*** Opening of Provided passage ***
Of course, the implementation of shuffling procedures in the Blackjack game will require more advanced consideration of the queue of decks in order to avoid reshuffling in the middle of an ongoing round. For example, if a casino has a queue of 10 shuffled decks, and the first deck only has 3 cards left after a round of Blackjack, it may be wise to continue to the second deck in queue at the start of the next round of Blackjack. Similarly, in computer experiments, if the shuffled deck only has 3 cards left after a round of Blackjack, it may be wise to re-shuffle the deck before start of the next round of Blackjack. With such a procedure, we can hope to shuffle the deck frequently enough between rounds so that we never have to shuffle the deck during an ongoing round.

Without getting into an explicit calculation, an infinite number of decks would be prohibitive of any effective card counting memory. Somehow, the Blackjack games are more fair if we can approximate an infinite queue of decks—of course we cannot and do not want to shuffle the deck during any ongoing round, so the best we can do is shuffle the deck prior to every round in order to maximally mitigate the utility of card counting strategies. In a seemingly unrelated but importantly implicated note, the number of Blackjack players in addition to the dealer in a given round of Blackjack may be an interesting variable to investigate the impact of both card counting strategies and also the status of the deck during any ongoing round of Blackjack. Players near the bottom of the dealing order may have slightly different strategies based on how many players are in a given round and also how frequently the deck is shuffled between rounds.

**(Blackjack is understood to be a solved game, my thesis only hoped to explore the specific application of the Markov process as a solution to be optimized in a game-theoretical sense. But beyond the performance of any specific algorithm, I still wonder what is the basis of the dealer’s advantage in Blackjack. Now, I admit, I may want to return to the Markov player experiments in a future volume to include a card counting memory in some experiments and prohibit card counting memory in others. I am inclined to believe this may help interested individuals, myself included, to develop an understanding of what the basis of the dealers advantage is in Blackjack.)

***A search on the internet for sources about the degree to which Blackjack is a solved game may yield varied results. In my recent experience, there are sources that describe that there is an optimal pure strategy for the game of Blackjack, making it a solved game. Research from my thesis at UCLA did not consider the development of pure strategies as final solutions, and I am of the belief that this may be a compelling experimental goal and potentially insightful process to study in the future.

Results quoted from the aforementioned research concerning Game Theoretical Markov Processes are interesting, but today I am more interested in why and how the dovetail shuffle may find success in creating a fair pitch, which happens to be a foundation for the dealer’s potential advantage in Blackjack. When shuffling the deck after every round, if a riffle shuffle can approximately reproduce the deck as a uniform sample from one of the 52! permutations of itself, this is the best approximation to having an infinite number of decks in queue, where each deck is a uniform random sample of one of the 52! permutations of the symmetric group of order 52. To my understanding, such an arrangement is the maximally fair setup for a series of Blackjack card games, as player’s strategy performance is minimally dependent on the status of the deck as it is shuffled.
*** Close of Provided passage ***
* _Task objective_
In the passage on Blackjack shuffling, what does the writer call the best approximation to having an infinite number of decks in queue?
*** Opening of Records provided ***
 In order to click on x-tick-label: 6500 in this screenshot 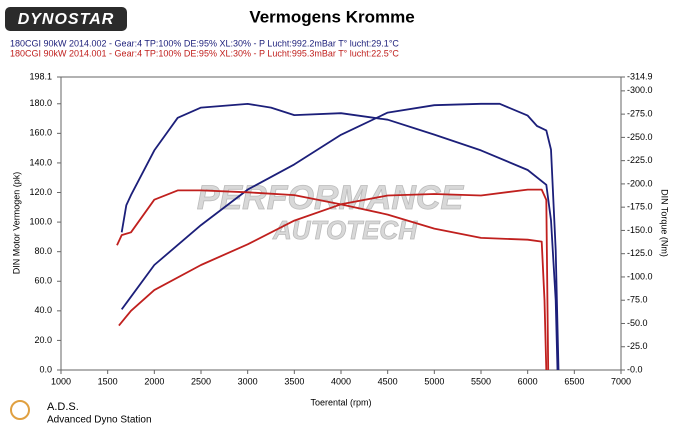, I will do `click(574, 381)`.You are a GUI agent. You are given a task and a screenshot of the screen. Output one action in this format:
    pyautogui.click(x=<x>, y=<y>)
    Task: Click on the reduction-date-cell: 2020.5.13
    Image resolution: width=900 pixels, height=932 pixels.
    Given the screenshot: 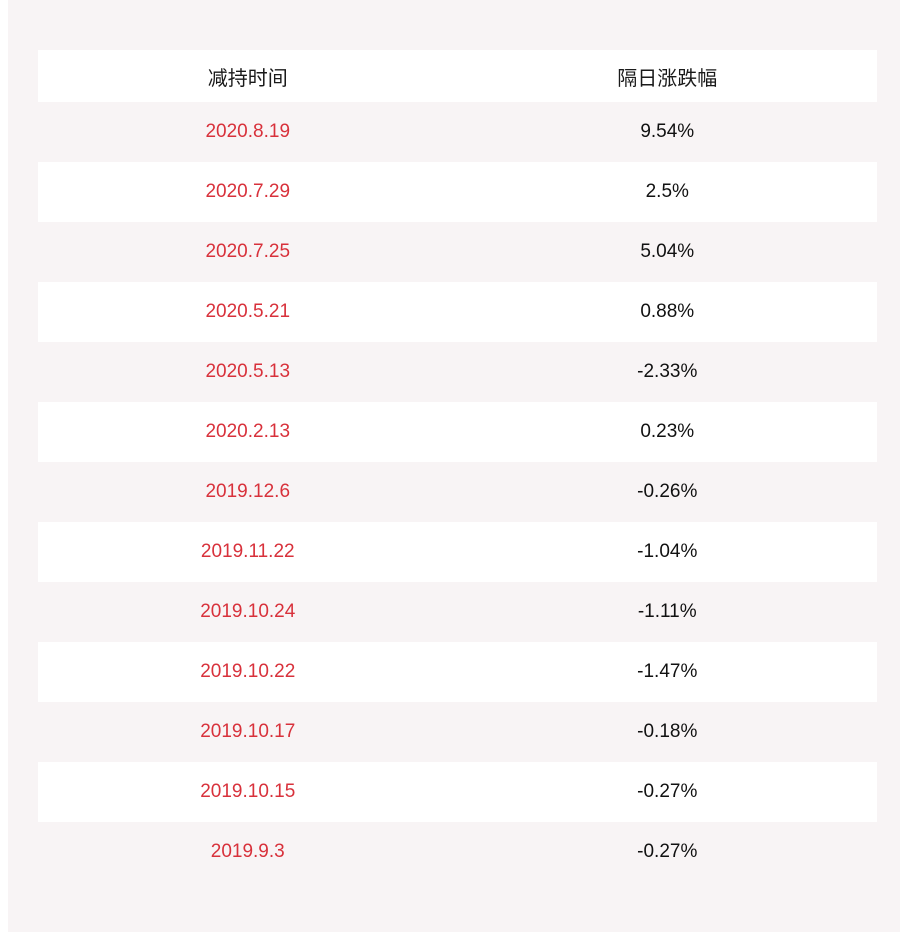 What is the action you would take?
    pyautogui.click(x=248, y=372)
*** Close of Records provided ***
*** Opening of Records provided ***
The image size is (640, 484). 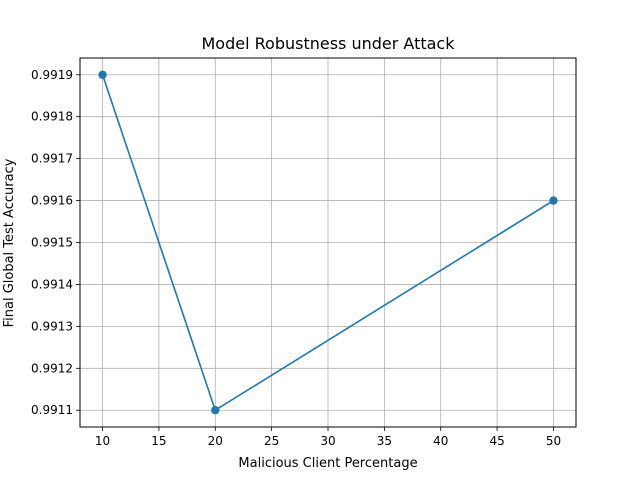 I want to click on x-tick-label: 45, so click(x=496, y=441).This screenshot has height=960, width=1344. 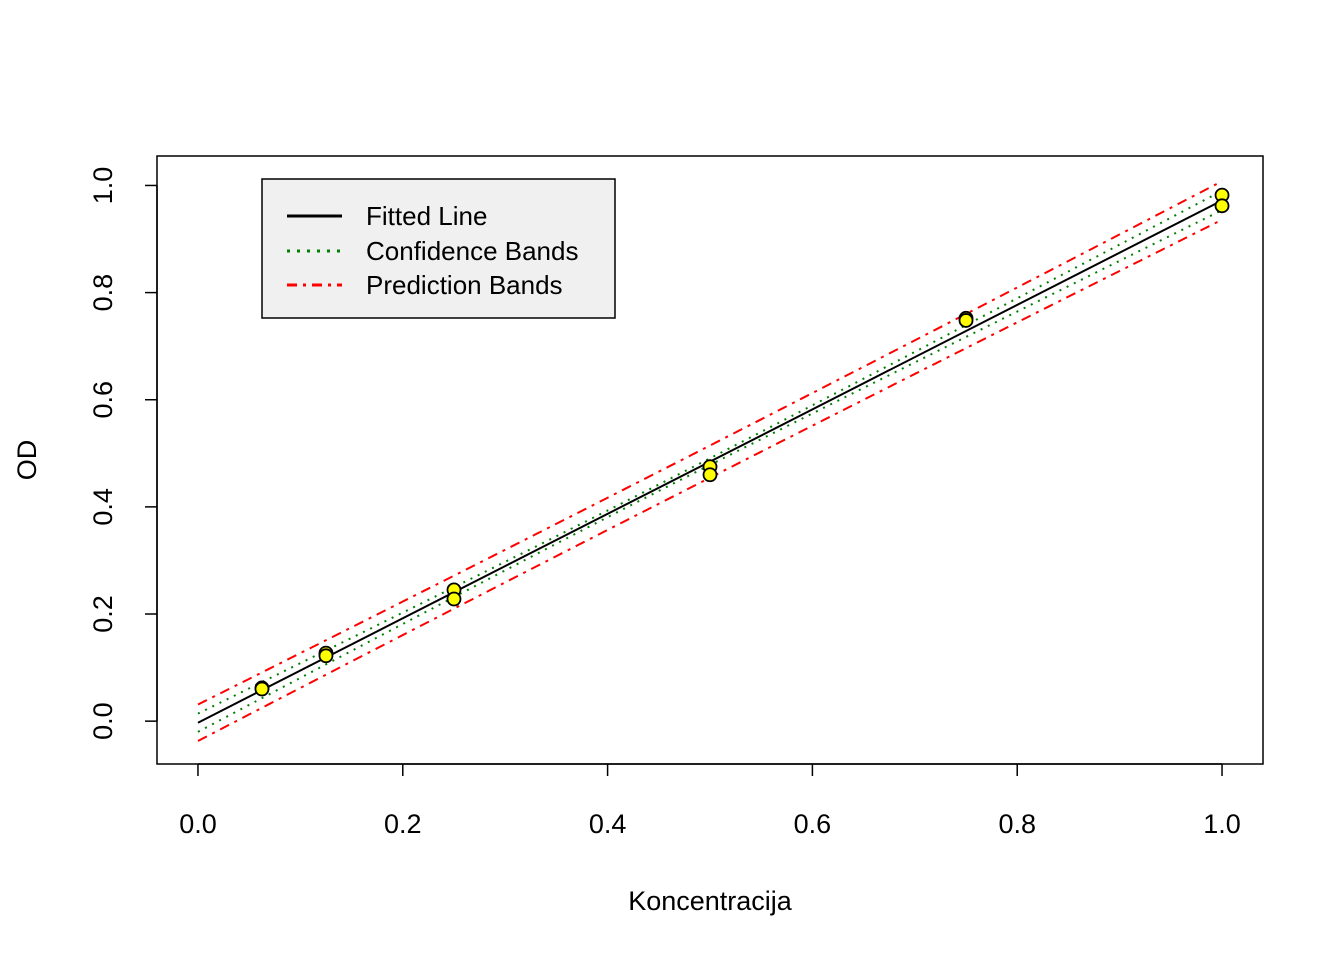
*** Close of Records provided ***
* _Exercise response_
Shuffling the deck after every round, with a riffle shuffle that approximately reproduces the deck as a uniform sample from one of its 52! permutations.